I cannot complete this report by Friday as I have too many other deadlines. (causality)

Because since and as can have more than one meaning, their use can sometimes create ambiguity. In the second example above, we are not sure whether Elvis meant that after his baby left him he changed his residence, or he changed his residence because his baby left him. Therefore, if the intention is to convey causality, because is the preferred conjunction.

subjunctive mood
The subjunctive mood is the verb form used to express a wish, a suggestion, a command, or a condition that is contrary to fact (Grammar-monster.com). For almost all verbs, the present subjunctive differs from the present indicative only in the third person singular form, which lacks the ending -s in the subjunctive (Wikipedia).

It is important that she stay out of trouble.

It is necessary that he see a doctor immediately.

The past subjunctive is identical to the indicative mood except for the verb to be which becomes were in all cases:

If I were a giraffe, I could see over top of the fence.

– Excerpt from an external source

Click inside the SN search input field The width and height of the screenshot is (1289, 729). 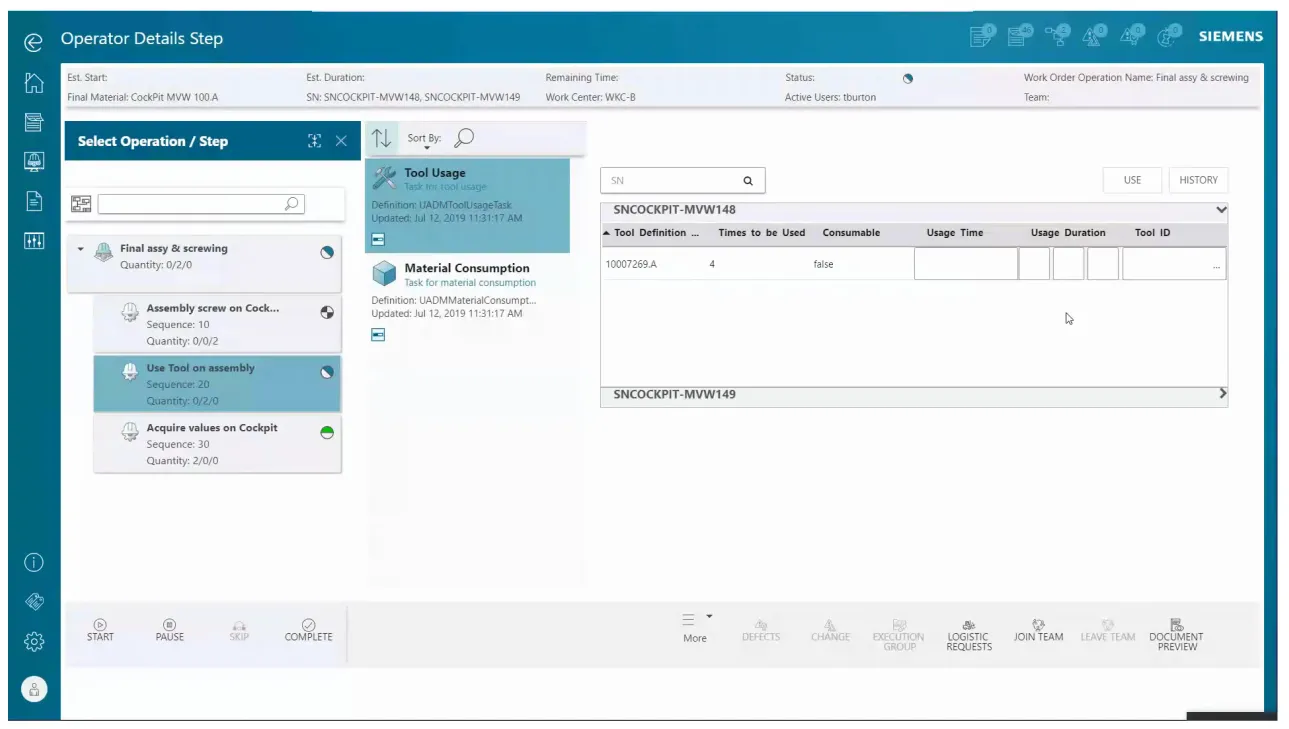pyautogui.click(x=670, y=180)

Proper use of the subjunctive mood is a hallmark of formal speech and writing. Elsewhere its use is falling out of fashion. It is possible to write correctly without using the subjunctive mood at all.

It is important that she stays out of trouble.

It is necessary that he sees a doctor immediately.

The above are perfectly good English sentences. There is just a subtle difference in nuance. However, there are certain sentences whose indicative and subjunctive forms have totally different meanings. Consider the following:

All of my friends insisted that I am respectful. (indicative)

All of my friends insisted that I be respectful. (subjunctive)

The first example conveys that my friends affirm that I am indeed respectful. The second suggests that my friends are concerned that I might not be respectful.

who vs whom
Who and whom are relative pronouns. Who is used as the subject of a verb; whom is used as the object of a verb or preposition. Grammatically, whom is the equivalent of him or her. The use of whom following a preposition seems natural and familiar.

To whom it may concern

With whom do you wish to speak?

For whom the bell tolls

However, the use of whom as the object of a verb tends to sound awkward and a little pompous to the modern ear.

Whom was the dog chasing?

I don’t know whom she invited to speak at the meeting.

As a result, whom is nowadays often replaced by who in daily speech and informal writing. ‘’Like the subjunctive mood,” says Pinker, “the pronoun whom is widely thought to be circling the drain” (242). For the time being, whom should continue to be used in formal prose.

me, myself, and I
The question of how to refer to oneself along with other people is frequently misunderstood. Myself is a reflexive pronoun. It is used to refer back to a previously occurring noun or pronoun. It should not be used by itself where a simple “I” or “me” would be sufficient.


Melinda and I went to the mall.

I kept the secret to myself.

I, myself don’t believe a thing she said.

Murray went to the mall with Melinda and me.


Melinda and myself went to the mall.

Murray went to the mall with Melinda and I.

Murray went to the mall with Melinda and myself.

English usage is evolving. Nobody today speaks or writes in the style of Shakespeare or the King James Bible. Written English is becoming more like spoken English. Some would say that the language is becoming more utilitarian and, as a result, losing some of its character, richness, and precision. There is no use resisting or lamenting these changes. It is what it is.

What is a conscientious writer to do in the face of changing usage and a lack of absolute guidelines? Partly it depends on the purpose. Are you writing a text message, a blog post, an information piece for your provincial newsletter, or a research article for a peer-reviewed publication? The expectations for adherence to formal standards become progressively more rigorous as you move up this hierarchy.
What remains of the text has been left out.